For object movies containing alternate view states, alternate view states are stored as separate object image arrays that immediately follow the preceding view state in the object image track. Each state does not need to contain the same number of frames. However, the total movie time of each view state in an object node must be the same.
QuickTime VR Movie Files
A QuickTime VR movie file is a QuickTime movie file. The only differences between a QuickTime VR movie file and a typical time-based QuickTime movie file are the type and usage of the tracks contained in the movie and the necessary QuickTime user data attached to the movie. In particular, for the Mac OS, the file type should be 'MooV'; for Windows systems, the file extension should be .mov.
Also, as with any QuickTime movie that is intended to be played on both operating systems, a data fork version of the file should be created using the FlattenMovie function with the flattenAddMovieToDataFork flag set. Note that the resulting file is optimized for random access and might not perform well in an environment that requires streaming access (such as Web browsing).
For a single-node object movie, the QTVR track contains just one sample. There is a corresponding sample in the object track, whose time and duration are the same as the time and duration of the sample in the QTVR track. The time base of the movie is used to locate the proper video sample in the object image track. For an object movie, the frame corresponding to the first row and column in the object image array is located at the same time as the corresponding QTVR and object track samples. The duration of all the video samples is the same as the duration of the corresponding QTVR sample and the object sample.

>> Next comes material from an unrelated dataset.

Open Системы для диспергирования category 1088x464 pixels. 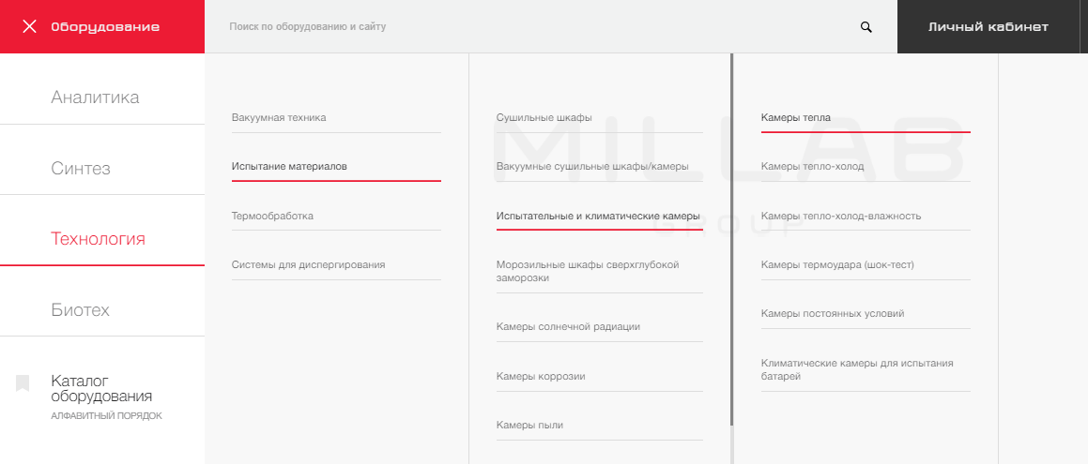(x=308, y=264)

In addition to these three required tracks, an object movie can also contain a hot spot image track and any number of standard QuickTime tracks (such as video, sound, and text tracks). A hot spot image track for an object is a QuickTime video track that contains images of colored regions delineating the hot spots; an image in the hot spot image track must be synchronized to match the appropriate image in the object image track. A hot spot image track should be 8 bits deep and can be compressed with any lossless compressor (including temporal compressors).

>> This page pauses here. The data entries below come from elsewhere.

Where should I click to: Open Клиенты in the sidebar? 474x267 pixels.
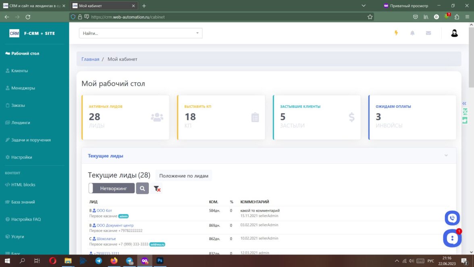coord(19,71)
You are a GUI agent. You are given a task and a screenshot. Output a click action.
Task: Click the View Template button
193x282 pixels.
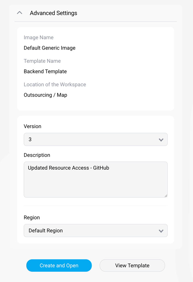132,265
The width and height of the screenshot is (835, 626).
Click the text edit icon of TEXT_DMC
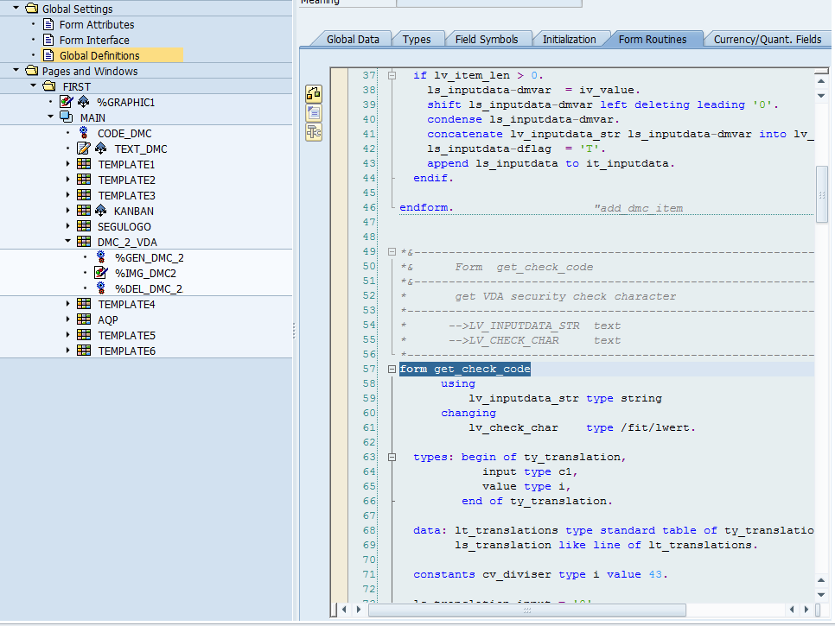point(84,149)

To play a time-based track with the object movie, you must synchronize the sample data of that track to the start and stop times of a view in the object image track. For example, to play a different sound with each view of an object, you might store a sound track in the movie file with each set of sound samples synchronized to play at the same time as the corresponding object's view image. (This technique also works for video samples.) Another way to add sound or video is simply to play a sound or video track during the object's view animation; to do this, you need to add an active track to the object that is equal in duration to the object's row duration.
For a single-node panoramic movie, the QTVR track contains just one sample. There is a corresponding sample in the panorama track, whose time and duration are the same as the time and duration of the sample in the QTVR track. The time base of the movie is used to locate the proper video sample in the panorama image track. For a panoramic movie, the video sample for the first diced frame of a node's panoramic image is located at the same time as the corresponding QTVR and panorama track samples. The duration of all the video samples is the same as the duration of the corresponding QTVR sample and the panorama sample.
Like an object movie, a panoramic movie can contain an optional hot spot image track and any number of standard QuickTime tracks. A panoramic movie can also contain panoramic image tracks with a lower resolution. The video samples in these low-resolution image tracks must be located at the same time and must have the same total duration as the QTVR track. Likewise, the video samples for a hot spot image track, if one exists, must be located at the same time and must have the same total duration as the QTVR track.